→ **What to produce**: Copy every row below word for word, keeping each line as it appears.

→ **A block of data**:

****************************************

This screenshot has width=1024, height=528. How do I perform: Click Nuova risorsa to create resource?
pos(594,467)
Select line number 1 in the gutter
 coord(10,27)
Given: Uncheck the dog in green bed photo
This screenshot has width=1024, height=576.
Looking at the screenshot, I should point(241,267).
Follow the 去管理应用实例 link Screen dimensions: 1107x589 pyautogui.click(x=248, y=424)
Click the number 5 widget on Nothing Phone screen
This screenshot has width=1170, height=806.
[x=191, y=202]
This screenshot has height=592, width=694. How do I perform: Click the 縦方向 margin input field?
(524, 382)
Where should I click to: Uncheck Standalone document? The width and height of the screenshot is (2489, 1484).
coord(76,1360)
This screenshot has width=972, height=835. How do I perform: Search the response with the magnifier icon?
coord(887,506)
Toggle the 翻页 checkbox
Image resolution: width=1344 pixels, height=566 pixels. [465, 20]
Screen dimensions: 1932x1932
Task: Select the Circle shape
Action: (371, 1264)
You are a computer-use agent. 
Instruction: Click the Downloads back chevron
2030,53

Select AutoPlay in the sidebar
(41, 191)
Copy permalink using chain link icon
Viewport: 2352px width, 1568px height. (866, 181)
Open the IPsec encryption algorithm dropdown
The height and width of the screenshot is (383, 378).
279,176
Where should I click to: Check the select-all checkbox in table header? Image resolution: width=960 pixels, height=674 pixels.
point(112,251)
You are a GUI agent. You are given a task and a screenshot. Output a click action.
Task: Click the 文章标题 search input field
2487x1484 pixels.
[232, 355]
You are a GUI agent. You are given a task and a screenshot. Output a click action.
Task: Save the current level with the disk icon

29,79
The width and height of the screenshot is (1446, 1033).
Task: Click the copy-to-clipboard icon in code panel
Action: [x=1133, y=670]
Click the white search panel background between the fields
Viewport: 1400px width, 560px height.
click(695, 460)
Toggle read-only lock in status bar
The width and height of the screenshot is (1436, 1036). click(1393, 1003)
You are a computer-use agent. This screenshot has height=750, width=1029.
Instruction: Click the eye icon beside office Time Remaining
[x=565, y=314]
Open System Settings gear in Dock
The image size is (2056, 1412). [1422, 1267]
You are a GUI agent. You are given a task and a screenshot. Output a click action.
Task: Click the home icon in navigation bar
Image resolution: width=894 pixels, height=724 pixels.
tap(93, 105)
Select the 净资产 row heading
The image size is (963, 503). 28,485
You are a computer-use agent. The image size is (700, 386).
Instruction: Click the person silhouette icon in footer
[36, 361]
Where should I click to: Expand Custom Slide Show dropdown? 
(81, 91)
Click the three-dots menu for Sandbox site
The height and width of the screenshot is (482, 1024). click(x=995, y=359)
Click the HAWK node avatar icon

****************************************

→ **Task response**:
This screenshot has width=1024, height=528. How do I perform: Click Nuova risorsa to create resource?
pos(594,467)
Select line number 1 in the gutter
 coord(10,27)
Given: Uncheck the dog in green bed photo
This screenshot has width=1024, height=576.
Looking at the screenshot, I should point(241,267).
Follow the 去管理应用实例 link Screen dimensions: 1107x589 pyautogui.click(x=248, y=424)
Click the number 5 widget on Nothing Phone screen
This screenshot has width=1170, height=806.
[x=191, y=202]
This screenshot has height=592, width=694. How do I perform: Click the 縦方向 margin input field?
(524, 382)
Where should I click to: Uncheck Standalone document? The width and height of the screenshot is (2489, 1484).
coord(76,1360)
This screenshot has width=972, height=835. How do I perform: Search the response with the magnifier icon?
coord(887,506)
Toggle the 翻页 checkbox
Image resolution: width=1344 pixels, height=566 pixels. [465, 20]
Screen dimensions: 1932x1932
Task: Select the Circle shape
Action: (371, 1264)
You are a computer-use agent. 
Instruction: Click the Downloads back chevron
2030,53

Select AutoPlay in the sidebar
(41, 191)
Copy permalink using chain link icon
Viewport: 2352px width, 1568px height. (866, 181)
Open the IPsec encryption algorithm dropdown
The height and width of the screenshot is (383, 378).
279,176
Where should I click to: Check the select-all checkbox in table header? Image resolution: width=960 pixels, height=674 pixels.
point(112,251)
You are a GUI agent. You are given a task and a screenshot. Output a click action.
Task: Click the 文章标题 search input field
2487x1484 pixels.
[232, 355]
You are a GUI agent. You are given a task and a screenshot. Output a click action.
Task: Save the current level with the disk icon

29,79
The width and height of the screenshot is (1446, 1033).
Task: Click the copy-to-clipboard icon in code panel
Action: [x=1133, y=670]
Click the white search panel background between the fields
Viewport: 1400px width, 560px height.
click(695, 460)
Toggle read-only lock in status bar
The width and height of the screenshot is (1436, 1036). click(1393, 1003)
You are a computer-use agent. This screenshot has height=750, width=1029.
Instruction: Click the eye icon beside office Time Remaining
[x=565, y=314]
Open System Settings gear in Dock
The image size is (2056, 1412). [1422, 1267]
You are a GUI agent. You are given a task and a screenshot. Output a click action.
Task: Click the home icon in navigation bar
Image resolution: width=894 pixels, height=724 pixels.
tap(93, 105)
Select the 净资产 row heading
The image size is (963, 503). 28,485
You are a computer-use agent. The image size is (700, 386).
Instruction: Click the person silhouette icon in footer
[36, 361]
Where should I click to: Expand Custom Slide Show dropdown? 
(81, 91)
Click the three-dots menu for Sandbox site
The height and width of the screenshot is (482, 1024). click(x=995, y=359)
Click the HAWK node avatar icon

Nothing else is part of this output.